About Facial Nerve Paralysis

UW Health's Facial Nerve Clinic at UW Hospital and Clinics in Madison, Wisconsin, provides a multidisciplinary approach to diagnosing and treating facial paralysis in children and adults. Our clinic includes a multidisciplinary team involving otologists, otolaryngologists (ear, nose and throat surgeons), facial plastic surgeons, oculoplastics and facial nerve therapy experts, working side-by-side to offer an individualized treatment plan to suit your specific needs.


Types of Facial Nerve Disorders


Facial nerve disorders are characterized by drooping of one side of the face and can be classified into one of two types:

  • Paresis: Patients with incomplete loss of facial movement, who have some ability to move the muscles in the face
  • Paralysis: Patients with complete paralysis have absolutely no ability to move the muscles in the face

About Facial Nerve Disorders


The facial nerve is responsible for many functions in the head and neck including movement of facial muscles, stimulating secretions of tears and saliva and transmission of sensory information. The following symptoms are symptoms associated with facial nerve disorders:

  • Paresis (weakness) or paralysis on one side of the face, such as difficulty with facial expression like smiling or difficulty closing the eye
  • Decrease in saliva production or a change in tear production
  • Change in sense of taste on one side of the mouth
  • Sensitivity to loud sounds
  • Pain around the ear on the affected side

Additionally, patients with facial palsies may experience depression or low self-esteem related to this change in appearance.

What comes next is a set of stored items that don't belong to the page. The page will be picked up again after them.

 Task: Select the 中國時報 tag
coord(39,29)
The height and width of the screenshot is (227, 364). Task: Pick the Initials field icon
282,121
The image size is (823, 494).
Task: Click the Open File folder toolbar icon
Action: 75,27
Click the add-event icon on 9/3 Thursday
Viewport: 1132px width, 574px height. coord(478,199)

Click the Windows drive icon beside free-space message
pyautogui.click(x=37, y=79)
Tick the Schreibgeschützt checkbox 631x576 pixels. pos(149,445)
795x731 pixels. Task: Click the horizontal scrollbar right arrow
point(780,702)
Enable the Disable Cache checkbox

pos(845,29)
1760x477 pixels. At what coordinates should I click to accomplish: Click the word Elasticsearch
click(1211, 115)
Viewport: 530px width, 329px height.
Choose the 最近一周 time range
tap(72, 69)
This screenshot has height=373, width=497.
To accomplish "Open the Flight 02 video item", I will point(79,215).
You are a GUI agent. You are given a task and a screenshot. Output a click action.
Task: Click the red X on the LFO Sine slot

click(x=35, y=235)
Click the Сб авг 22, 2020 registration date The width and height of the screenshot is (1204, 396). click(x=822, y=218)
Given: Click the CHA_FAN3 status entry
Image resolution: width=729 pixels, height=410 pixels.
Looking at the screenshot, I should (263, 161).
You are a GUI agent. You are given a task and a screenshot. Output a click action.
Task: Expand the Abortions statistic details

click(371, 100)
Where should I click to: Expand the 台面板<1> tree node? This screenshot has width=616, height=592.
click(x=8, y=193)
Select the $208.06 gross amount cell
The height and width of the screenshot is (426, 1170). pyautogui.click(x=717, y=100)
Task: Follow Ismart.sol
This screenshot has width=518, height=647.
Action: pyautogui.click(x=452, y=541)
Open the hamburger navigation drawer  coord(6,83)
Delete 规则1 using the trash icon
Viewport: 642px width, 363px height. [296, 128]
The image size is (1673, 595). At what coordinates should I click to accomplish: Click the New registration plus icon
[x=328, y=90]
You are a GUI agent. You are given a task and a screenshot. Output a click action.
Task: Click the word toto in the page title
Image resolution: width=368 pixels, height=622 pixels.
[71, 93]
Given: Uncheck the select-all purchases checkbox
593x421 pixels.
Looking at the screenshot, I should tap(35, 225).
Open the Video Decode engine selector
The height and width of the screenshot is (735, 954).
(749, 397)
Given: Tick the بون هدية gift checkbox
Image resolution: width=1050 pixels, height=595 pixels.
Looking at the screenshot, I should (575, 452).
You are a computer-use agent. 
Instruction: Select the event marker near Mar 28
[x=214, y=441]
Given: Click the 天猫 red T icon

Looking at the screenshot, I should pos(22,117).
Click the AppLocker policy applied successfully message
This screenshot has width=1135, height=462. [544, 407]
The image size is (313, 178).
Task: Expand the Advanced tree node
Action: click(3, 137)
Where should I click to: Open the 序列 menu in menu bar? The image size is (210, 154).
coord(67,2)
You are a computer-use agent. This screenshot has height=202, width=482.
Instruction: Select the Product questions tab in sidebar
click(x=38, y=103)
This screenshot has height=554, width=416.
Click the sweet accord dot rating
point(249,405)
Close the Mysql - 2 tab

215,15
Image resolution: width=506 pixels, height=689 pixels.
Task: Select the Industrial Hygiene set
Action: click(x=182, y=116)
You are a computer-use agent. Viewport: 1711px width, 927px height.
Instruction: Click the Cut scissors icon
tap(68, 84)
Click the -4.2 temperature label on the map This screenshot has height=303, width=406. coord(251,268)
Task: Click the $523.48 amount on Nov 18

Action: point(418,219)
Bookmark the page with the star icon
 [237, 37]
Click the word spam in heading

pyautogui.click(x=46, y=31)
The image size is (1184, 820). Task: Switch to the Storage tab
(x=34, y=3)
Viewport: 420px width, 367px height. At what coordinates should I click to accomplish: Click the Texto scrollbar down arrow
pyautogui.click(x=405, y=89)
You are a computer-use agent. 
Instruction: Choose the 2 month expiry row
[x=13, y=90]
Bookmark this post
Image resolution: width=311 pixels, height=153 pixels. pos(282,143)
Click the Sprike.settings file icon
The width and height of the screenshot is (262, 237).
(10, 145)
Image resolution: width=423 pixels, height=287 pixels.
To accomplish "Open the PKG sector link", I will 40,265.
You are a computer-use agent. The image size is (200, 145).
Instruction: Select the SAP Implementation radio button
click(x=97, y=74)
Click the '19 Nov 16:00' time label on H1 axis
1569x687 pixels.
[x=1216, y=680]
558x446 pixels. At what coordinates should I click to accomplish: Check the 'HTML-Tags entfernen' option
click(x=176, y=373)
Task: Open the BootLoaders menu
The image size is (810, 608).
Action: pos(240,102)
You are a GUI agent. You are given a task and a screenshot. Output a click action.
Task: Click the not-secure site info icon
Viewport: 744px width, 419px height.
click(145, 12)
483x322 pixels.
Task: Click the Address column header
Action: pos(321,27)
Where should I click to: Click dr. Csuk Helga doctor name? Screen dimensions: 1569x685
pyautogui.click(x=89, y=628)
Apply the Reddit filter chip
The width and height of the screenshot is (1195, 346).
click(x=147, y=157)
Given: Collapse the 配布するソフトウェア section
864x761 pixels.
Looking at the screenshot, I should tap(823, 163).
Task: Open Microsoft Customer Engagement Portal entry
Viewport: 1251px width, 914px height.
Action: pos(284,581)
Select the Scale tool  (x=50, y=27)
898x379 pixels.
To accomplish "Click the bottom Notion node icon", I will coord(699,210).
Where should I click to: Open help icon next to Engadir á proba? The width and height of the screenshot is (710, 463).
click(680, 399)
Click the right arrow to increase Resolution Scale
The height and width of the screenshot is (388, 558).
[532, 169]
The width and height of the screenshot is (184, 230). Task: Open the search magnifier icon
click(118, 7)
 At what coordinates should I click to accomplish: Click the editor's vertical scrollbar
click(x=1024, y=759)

When Should I See a Specialist?


If you are experiencing facial nerve weakness and have not been evaluated, you should immediately contact your primary care provider. If you cannot be seen by your provider, go to the nearest emergency room so that the emergency doctor can rule out other serious causes and discuss medications with you.



  1. Your doctor may refer you to a specialist if they suspect an underlying cause of facial paralysis.
  2. After your initial evaluation, a specialist should evaluate you if any new neurologic symptoms occur, or if your facial weakness worsens. You should contact your primary care provider if this occurs.
  3. Eye care is extremely important, and you should sure to discuss this with your doctor, who may recommend an evaluation by an eye specialist.
  4. If facial weakness persists three months after your initial symptoms, the team at the Facial Nerve Clinic should evaluate you.

Examples of Facial Paralysis


Flaccid Facial Paralysis

UW Health Facial Nerve Paralysis: Flaccid facial paralysis

Facial paralysis causes weakness to many muscles of the face. In flaccid paralysis, all muscle tone is lost and no movement exists, resulting in eyebrow and lower eyelid droop, inability to close eye, midface sagging, nasal twisting and obstruction, lower face droop with sagging at the corner of the mouth, difficulty eating, and inability to smile.


Synkesis After Facial Paralysis

UW Health Facial Paralysis: Synkinesis

Although many patients with flaccid facial paralysis will see improvement, sometimes the facial muscles can "over-correct" causing the face to become tight, stiff or "heavy". The eye may appear small. The crease between the side of the nose and corner of mouth (nasolabial fold) may seem deeper than the unaffected side.  In some cases, the facial nerve can heal improperly causing muscles to contract out of sequence at the same time. For example, the eye may close during a smile or pucker, or the cheek may pull up when the eye closes. This improper movement, called synkinesis, can result in uncoordinated or distorted facial expression.